[ubuntu-in] SCIM all Indian Languages Baraha system
Gora Mohanty
gora at sarai.net
Fri Aug 17 06:26:45 BST 2007
On Thu, 2007-08-16 at 23:44 -0400, Dinbandhu wrote:
[...]
> ok, I've installed it, seemingly successfully.
>
> But I do not understand how to use what you've given above in the test
> instructions. If I type something in Open Office in Hindi, and then open
> a terminal and type
>
> remap_lang -i Devanagari -o Bengali < infile > outfile
>
> How will terminal know to apply this command to the file which is open
> in Open Office. Doesn't there need to be something which specifies what
> the "infile" is ie where terminal should look for the text which it is
> to transliterate? And then, where will the outfile be? Is there going to
> be another file expressly created by terminal, in which the output is to
> be found?
At the moment, the script deals only with text files, though it could be
extended to OpenOffice without too much difficulty.

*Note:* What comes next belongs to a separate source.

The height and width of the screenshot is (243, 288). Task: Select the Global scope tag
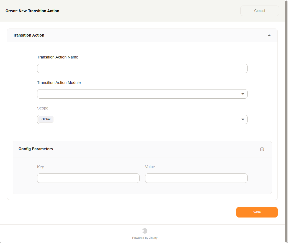(x=45, y=119)
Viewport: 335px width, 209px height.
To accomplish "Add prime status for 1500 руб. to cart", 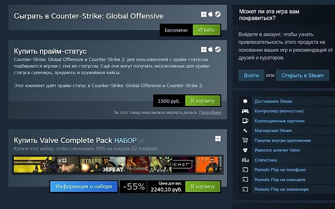I will [x=202, y=101].
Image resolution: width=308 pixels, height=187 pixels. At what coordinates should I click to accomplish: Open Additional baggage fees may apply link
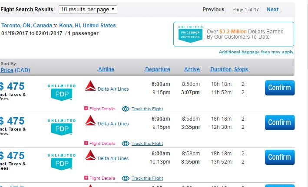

Thus, if you want to
apply the command to a file that you have created in OpenOffice, you
will need to first export it as text. In OpenOffice, go to the File
menu, and choose "Save As". In the pop-up dialog, choose File Type to
be Text Encoded (.txt), enter a file name, say "hindi", and click
Save. Choose Character Set to be Unicode (UTF-8), and click OK. This
will create "hindi.txt" as a UTF-8 encoded file. Then, from the terminal
run,
remap_lang -i Devanagari -o Bengali < hindi.txt > bengali.txt
This will create the transliterated file, bengali.txt, in Bengali. You
can open this in gedit, or OpenOffice.
If there is sufficient interest, I can consider making the
transliteration script into an OpenOffice plugin, but not just now.